**Texte de l'exercice:**

-=-=-=-=-

Substances narcotiques et génération de revenus
On brave l'interdit sans manifester le dépassement de cet interdit. En fait, la transgression se manifeste d'une façon particulière au Maroc. Il s'agit d'une négociation avec l'interdit». L'interdit touche également les substances narcotiques. Au-delà des normes sociales et des règles morales, les institutions politiques jouent un rôle crucial dans la genèse des interdits.
Dans le cas des substances narcotiques, le rôle crucial que joue leur commercialisation dans la dynamisation de l'économie nationale et la génération de revenus rendent difficile leur interdiction. Maître de conférence à l'Université de Meknès, Khalid Mouna a mené une enquête sur le terrain sur la commercialisation du cannabis au Maroc. Le chercheur a montré que l'interdit religieux n'a pas constitué d'obstacle à la culture et à la vente de cannabis, qui a été légitimé au regard du rôle qu'il joue dans la dynamisation de l'économie nationale. Dans les régions rurales du nord et du Rif central, la culture du cannabis constitue la principale source de revenus des populations qui vivent essentiellement de sa commercialisation. Les jeunes urbains au chômage quittent la ville et migrent vers la campagne pour apprendre à cultiver cette substance dont la consommation est très prisée dans les couches populaires. Ce sont les autorités coloniales et plus tard le royaume qui vont réglementer et criminaliser la consommation de cannabis.

-=-=-=-=-

**Travail à faire:**
1. Dans quelle université Khalid Mouna est-il maître de conférence, selon le texte sur les substances narcotiques ?
2. Recopiez le texte sur les substances narcotiques de « Substances narcotiques et » jusqu'à « genèse des interdits. » inclus, en substituant « violation » à « transgression ».
3. Rédigez la suite du texte sur les substances narcotiques après sa dernière phrase.

**Données fournies:**
-=-=-=-=-

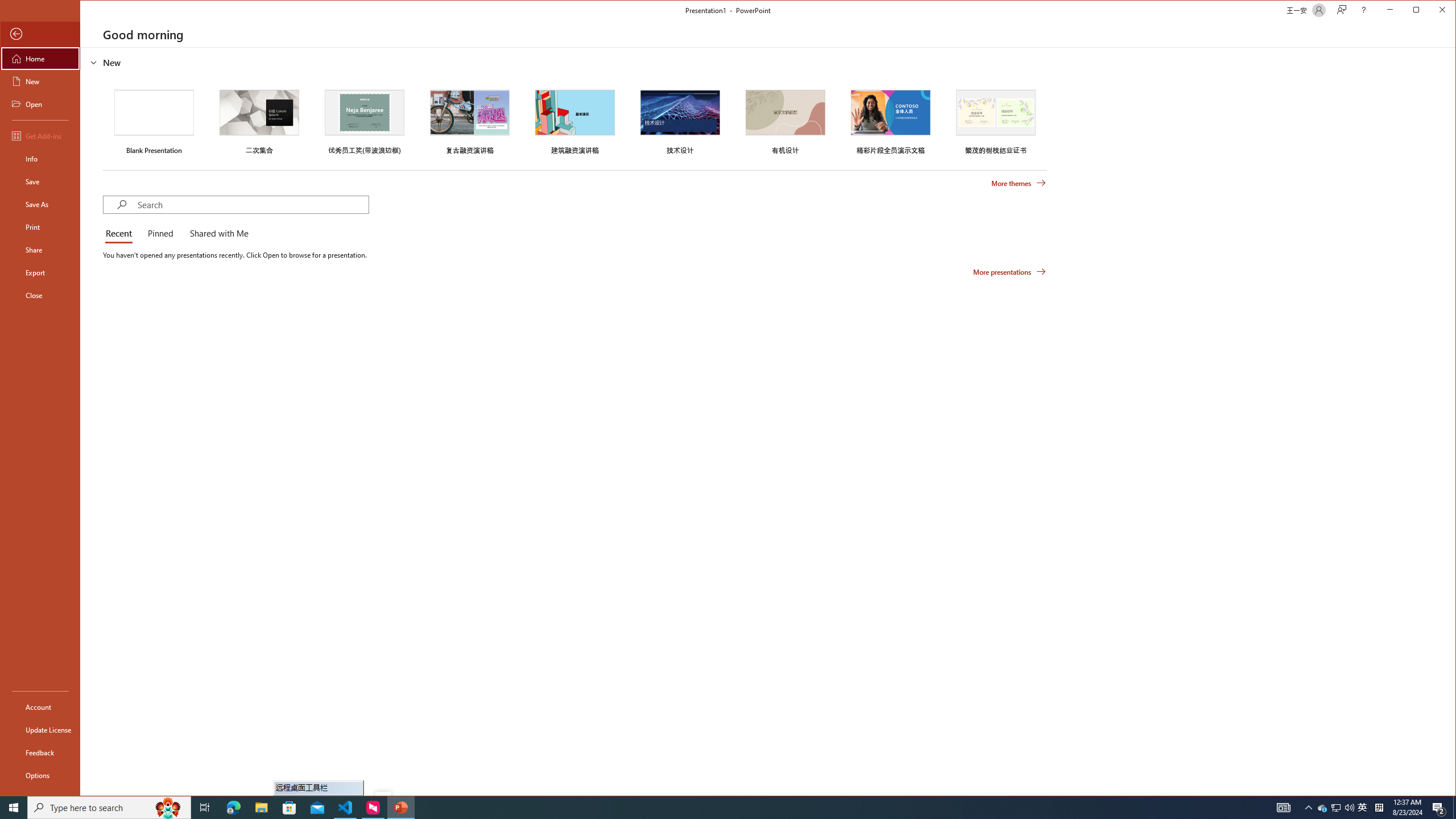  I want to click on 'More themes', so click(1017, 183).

-=-=-=-=-

**Corrigé de l'exercice:**
1. À l'Université de Meknès.

2.
Substances narcotiques et génération de revenus
On brave l'interdit sans manifester le dépassement de cet interdit. En fait, la violation se manifeste d'une façon particulière au Maroc. Il s'agit d'une négociation avec l'interdit». L'interdit touche également les substances narcotiques. Au-delà des normes sociales et des règles morales, les institutions politiques jouent un rôle crucial dans la genèse des interdits.

3.
Sous le protectorat, les autorités françaises s'octroient le monopole de la vente du cannabis, par le biais d'une régie marocaine financée avec des capitaux français. Après l'Indépendance, l'Etat interdit, dans le cadre d'une campagne d'assainissement et de lutte contre les narcotraficants, les produits stupéfiants ainsi que la vente du cannabis qui devient illégale. A l'exception des montagnes du Rif où la culture est autorisée. Le processus transgressif se met alors en marche. «La culture du cannabis va donner naissance à ce qu'on appelle les entrepreneurs du cannabis, relève Khalid Mouna. L'Etat va finalement légaliser la culture du cannabis mais uniquement à des fins médicinales. Il s'agit d'une forme de transgression non avec les normes internes mais avec les normes externes».
Au cours de ce colloque, des réflexions ont, par ailleurs, été soulevées sur le rapport de l'art à la transgression donnant lieu à un débat riche et instructif.